Luiz Mário Montenegro Nogueira é serrinhense filho de Renato Nogueira e Dirck
Luiz Mário Nogueira , Salvador |
04/10/2023 às 10:13
Carro de bois em frente ao casarão da familia Franco, década de 1950
Foto: DIV
Sorte futura, espaço que a minha vista perdia-se na linha de formato circular, estilo de caminho estreito e áspero em aparente canto de miserere até que a terra se una ao céu.
Dali, meio mortos entre a frouxidão e o vigor, à flor de poças d'água e poeira, vez por outra em comboio, despontavam do alto do Cruzeiro puxados por parelhas de bois, cada carro em cangas e trastes velhos.
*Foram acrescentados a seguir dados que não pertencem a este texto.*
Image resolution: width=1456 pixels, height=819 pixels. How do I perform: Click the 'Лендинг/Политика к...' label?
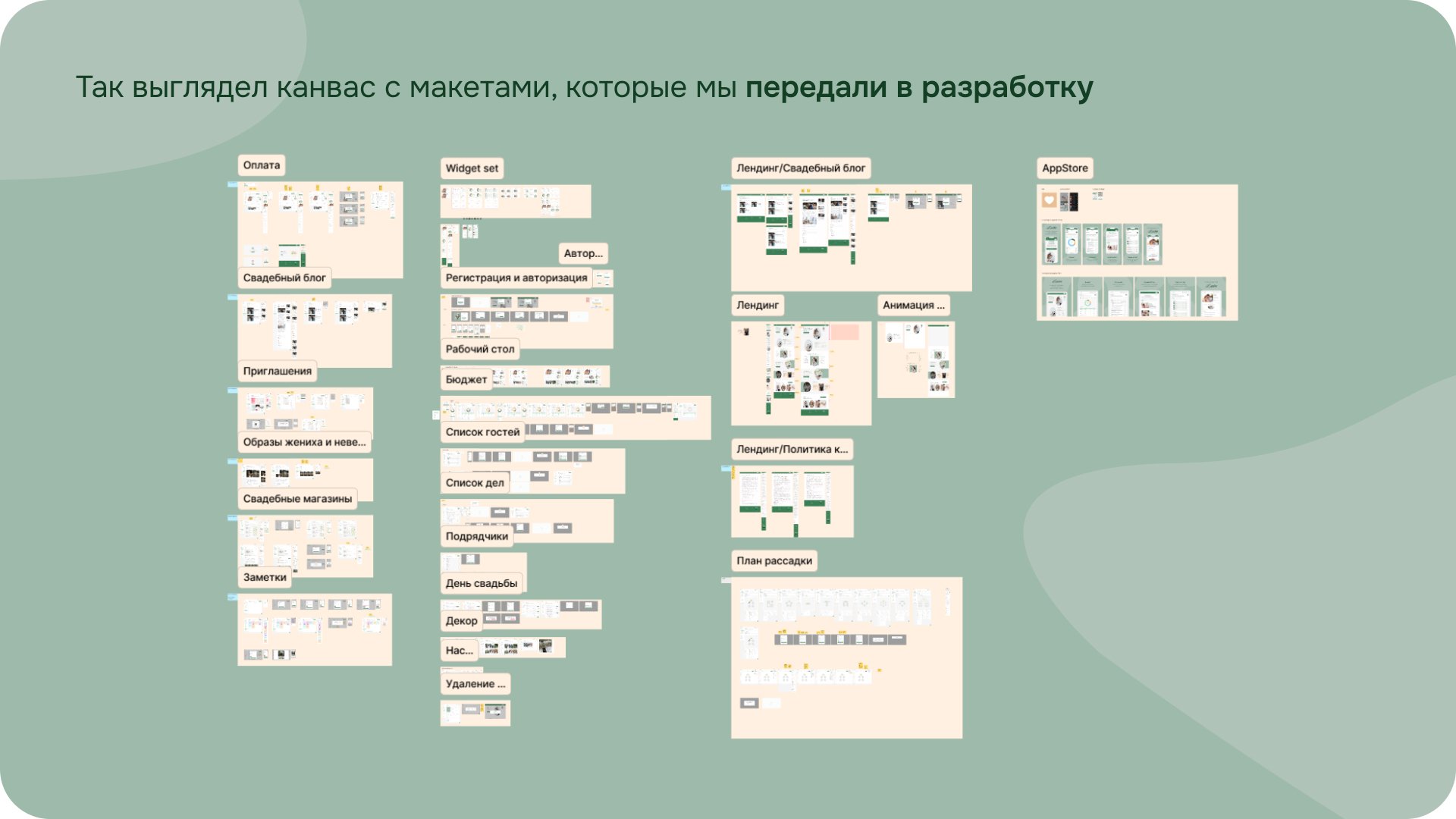(x=792, y=450)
Em forma de cogumelos em palha muito fina e abas grandes, os carreiros não se deitavam de cabeça para baixo. A terra seca pulverizada não lhes impedia o estalo de vozes assobiando a sinfonia de rodas em murmúrios prolongados.
Encantava-me o bem timbrado estridente, altissonante e triste, mas suave. Cinto de couro e fivelas, garbosos, por trás dos véus do tempo, à mão, o ferrão de ponta aguda marcava, sem desfazer as laçadas, o compasso de cada animal no fogo e faíscas à época de trovoadas.
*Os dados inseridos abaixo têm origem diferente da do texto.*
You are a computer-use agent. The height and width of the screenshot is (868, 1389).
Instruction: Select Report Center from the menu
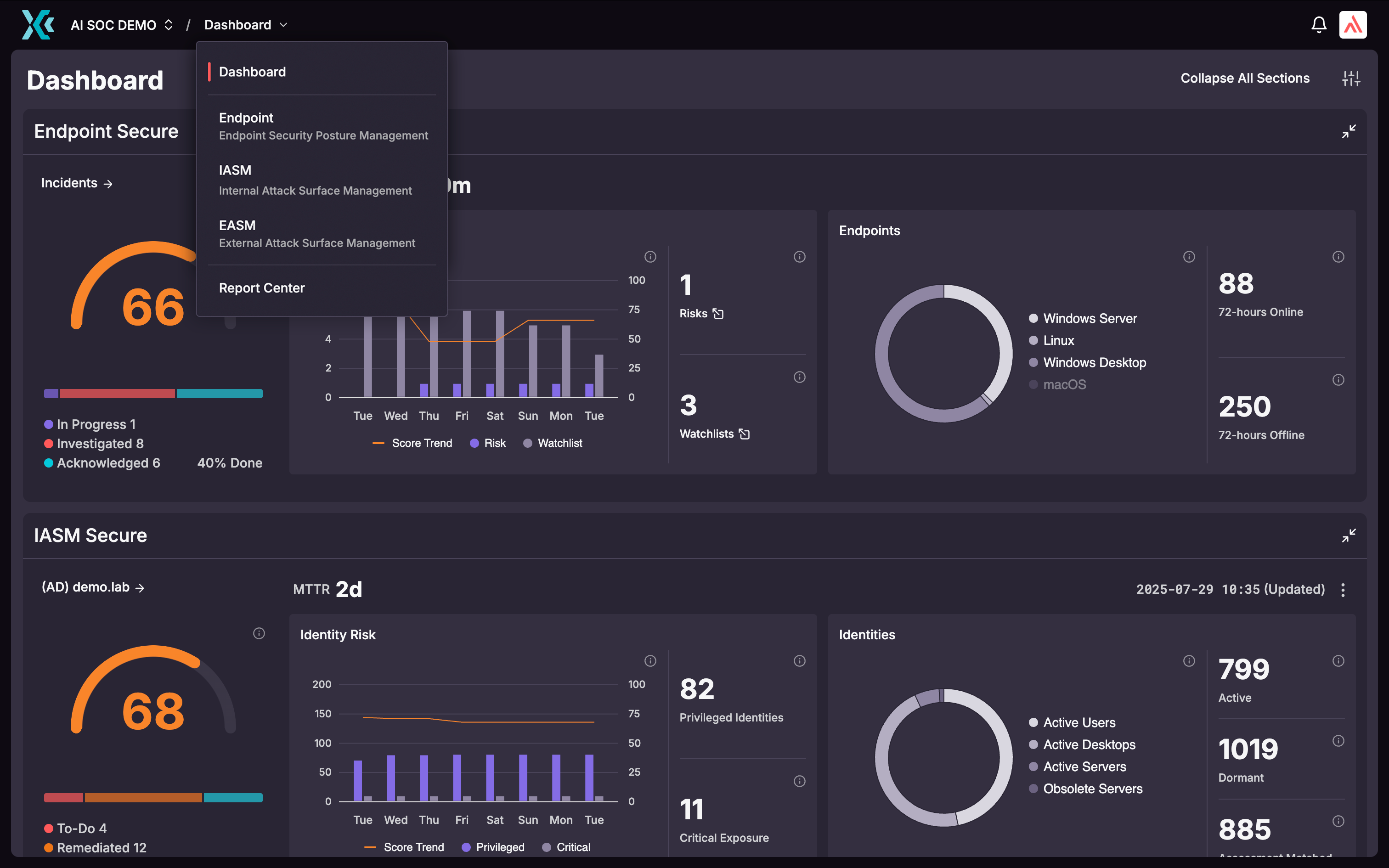[x=262, y=287]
Dar lustre à redondada, a composição aboiava, com ou sem razão, o chiar desiluso afortunado e bom saber nas cores do rosto, alumiares musicais de esperança e felicidade duma vida quase eterna. Contempo, todo homem me parecia precocemente velho.
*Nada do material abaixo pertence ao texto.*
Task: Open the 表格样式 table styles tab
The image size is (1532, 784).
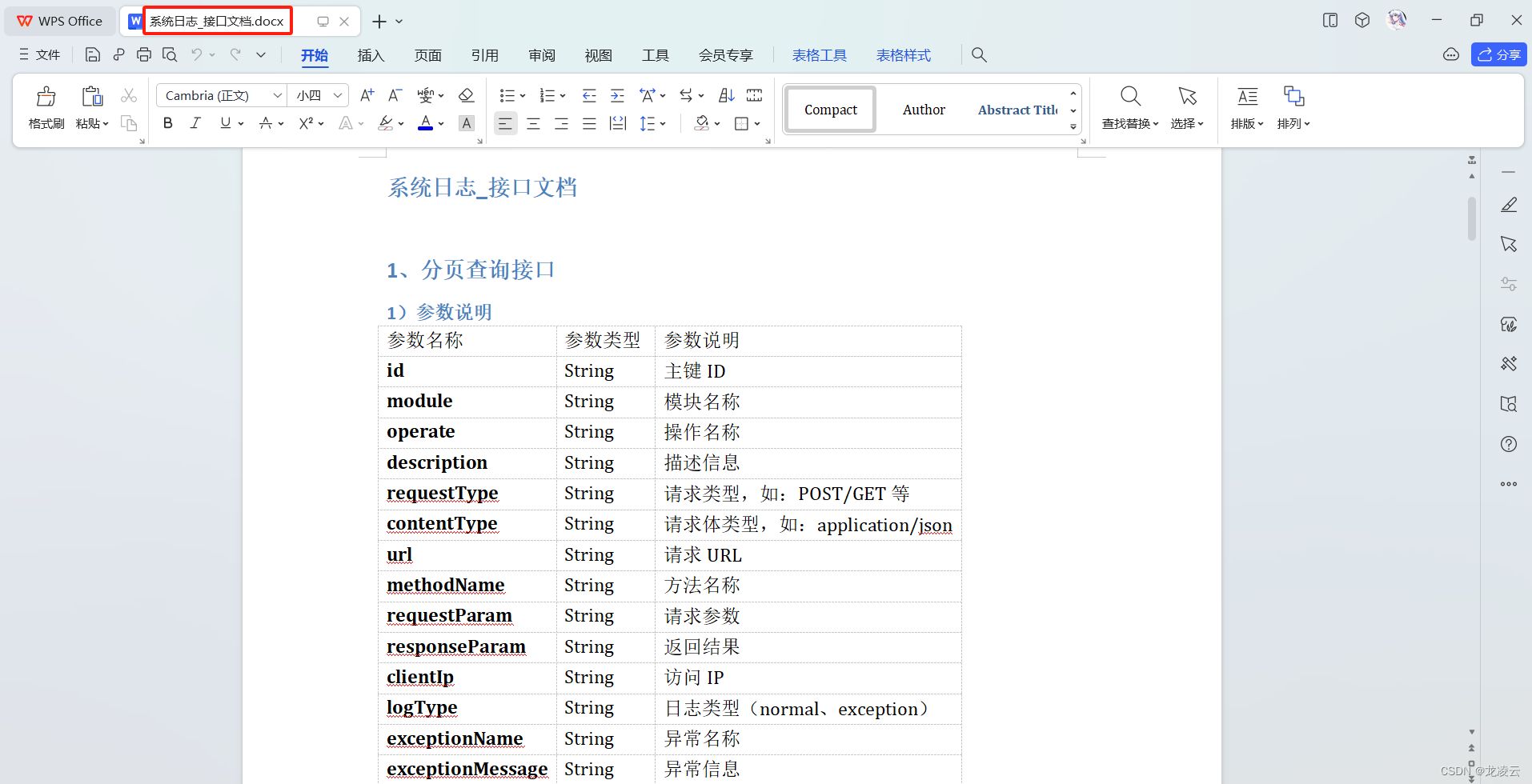Action: click(903, 54)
Dentro de cada alforge, segredos de sal e açúcar. O açoite de metal limado embaçava o meu olhar e aos poucos, como frutos secos, apiedava-me ante à tábua que servia de suplício na tristeza dos animais. Eram choros de solidão. Imaginava-os atravessando a cidade em bênçãos e rogos, medês a parte mais elevada de Serrinha em pleno de avivares.
Na dádiva de compensação, o lusco-fusco ampliava peixes na lua e São Jorge escondia-se em jazida mansidão. De volta à casa, retrato de jubilosa festança. Recamados de estrelas, almo e corpo unidos, solar lírico ao abrir dos olhos à luz da vida em terneza e zelo. Licena e Marcos Nogueira, essa crônica é para vocês.